┌────────

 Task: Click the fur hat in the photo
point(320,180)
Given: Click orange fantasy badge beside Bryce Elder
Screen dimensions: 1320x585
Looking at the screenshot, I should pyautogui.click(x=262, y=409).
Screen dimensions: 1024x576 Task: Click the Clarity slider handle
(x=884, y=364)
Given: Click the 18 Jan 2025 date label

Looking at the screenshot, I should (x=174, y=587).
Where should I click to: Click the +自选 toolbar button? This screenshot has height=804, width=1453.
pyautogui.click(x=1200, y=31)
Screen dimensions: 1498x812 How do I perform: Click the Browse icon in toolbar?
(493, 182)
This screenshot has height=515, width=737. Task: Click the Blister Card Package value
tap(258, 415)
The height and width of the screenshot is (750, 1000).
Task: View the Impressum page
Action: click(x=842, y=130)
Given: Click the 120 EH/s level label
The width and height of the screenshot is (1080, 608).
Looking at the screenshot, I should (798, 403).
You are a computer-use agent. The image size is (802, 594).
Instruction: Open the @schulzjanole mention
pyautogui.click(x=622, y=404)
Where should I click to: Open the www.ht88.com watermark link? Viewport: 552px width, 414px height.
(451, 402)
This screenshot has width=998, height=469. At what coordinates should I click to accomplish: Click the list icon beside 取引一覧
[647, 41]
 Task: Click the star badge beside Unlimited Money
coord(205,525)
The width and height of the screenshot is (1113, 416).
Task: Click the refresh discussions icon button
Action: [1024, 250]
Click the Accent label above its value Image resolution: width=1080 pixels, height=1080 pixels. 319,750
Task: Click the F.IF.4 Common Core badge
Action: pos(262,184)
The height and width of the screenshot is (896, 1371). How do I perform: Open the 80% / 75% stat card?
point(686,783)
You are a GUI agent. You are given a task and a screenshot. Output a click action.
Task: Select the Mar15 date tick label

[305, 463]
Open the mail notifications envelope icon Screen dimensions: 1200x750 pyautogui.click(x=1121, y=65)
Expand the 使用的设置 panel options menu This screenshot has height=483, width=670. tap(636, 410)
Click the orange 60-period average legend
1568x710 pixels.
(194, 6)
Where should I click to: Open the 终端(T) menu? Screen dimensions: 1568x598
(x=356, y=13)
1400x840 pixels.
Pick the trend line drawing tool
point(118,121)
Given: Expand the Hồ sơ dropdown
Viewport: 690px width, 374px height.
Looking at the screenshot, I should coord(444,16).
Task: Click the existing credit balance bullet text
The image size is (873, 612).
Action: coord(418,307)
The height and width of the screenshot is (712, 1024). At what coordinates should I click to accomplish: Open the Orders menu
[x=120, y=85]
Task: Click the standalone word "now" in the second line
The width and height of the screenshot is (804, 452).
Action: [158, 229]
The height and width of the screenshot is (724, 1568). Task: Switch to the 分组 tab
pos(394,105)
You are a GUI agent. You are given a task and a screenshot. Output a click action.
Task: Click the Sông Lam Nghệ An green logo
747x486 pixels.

└────────

What needs to be done => Return the whole of the data, character for character.

Written solution =>
 Task: Click the fur hat in the photo
point(320,180)
Given: Click orange fantasy badge beside Bryce Elder
Screen dimensions: 1320x585
Looking at the screenshot, I should pyautogui.click(x=262, y=409).
Screen dimensions: 1024x576 Task: Click the Clarity slider handle
(x=884, y=364)
Given: Click the 18 Jan 2025 date label

Looking at the screenshot, I should (x=174, y=587).
Where should I click to: Click the +自选 toolbar button? This screenshot has height=804, width=1453.
pyautogui.click(x=1200, y=31)
Screen dimensions: 1498x812 How do I perform: Click the Browse icon in toolbar?
(493, 182)
This screenshot has height=515, width=737. Task: Click the Blister Card Package value
tap(258, 415)
The height and width of the screenshot is (750, 1000).
Task: View the Impressum page
Action: click(x=842, y=130)
Given: Click the 120 EH/s level label
The width and height of the screenshot is (1080, 608).
Looking at the screenshot, I should (798, 403).
You are a computer-use agent. The image size is (802, 594).
Instruction: Open the @schulzjanole mention
pyautogui.click(x=622, y=404)
Where should I click to: Open the www.ht88.com watermark link? Viewport: 552px width, 414px height.
(451, 402)
This screenshot has width=998, height=469. At what coordinates should I click to accomplish: Click the list icon beside 取引一覧
[647, 41]
 Task: Click the star badge beside Unlimited Money
coord(205,525)
The width and height of the screenshot is (1113, 416).
Task: Click the refresh discussions icon button
Action: [1024, 250]
Click the Accent label above its value Image resolution: width=1080 pixels, height=1080 pixels. 319,750
Task: Click the F.IF.4 Common Core badge
Action: pos(262,184)
The height and width of the screenshot is (896, 1371). How do I perform: Open the 80% / 75% stat card?
point(686,783)
You are a GUI agent. You are given a task and a screenshot. Output a click action.
Task: Select the Mar15 date tick label

[305, 463]
Open the mail notifications envelope icon Screen dimensions: 1200x750 pyautogui.click(x=1121, y=65)
Expand the 使用的设置 panel options menu This screenshot has height=483, width=670. tap(636, 410)
Click the orange 60-period average legend
1568x710 pixels.
(194, 6)
Where should I click to: Open the 终端(T) menu? Screen dimensions: 1568x598
(x=356, y=13)
1400x840 pixels.
Pick the trend line drawing tool
point(118,121)
Given: Expand the Hồ sơ dropdown
Viewport: 690px width, 374px height.
Looking at the screenshot, I should coord(444,16).
Task: Click the existing credit balance bullet text
The image size is (873, 612).
Action: coord(418,307)
The height and width of the screenshot is (712, 1024). At what coordinates should I click to accomplish: Open the Orders menu
[x=120, y=85]
Task: Click the standalone word "now" in the second line
The width and height of the screenshot is (804, 452).
Action: [158, 229]
The height and width of the screenshot is (724, 1568). Task: Switch to the 分组 tab
pos(394,105)
You are a GUI agent. You are given a task and a screenshot. Output a click action.
Task: Click the Sông Lam Nghệ An green logo
747x486 pixels.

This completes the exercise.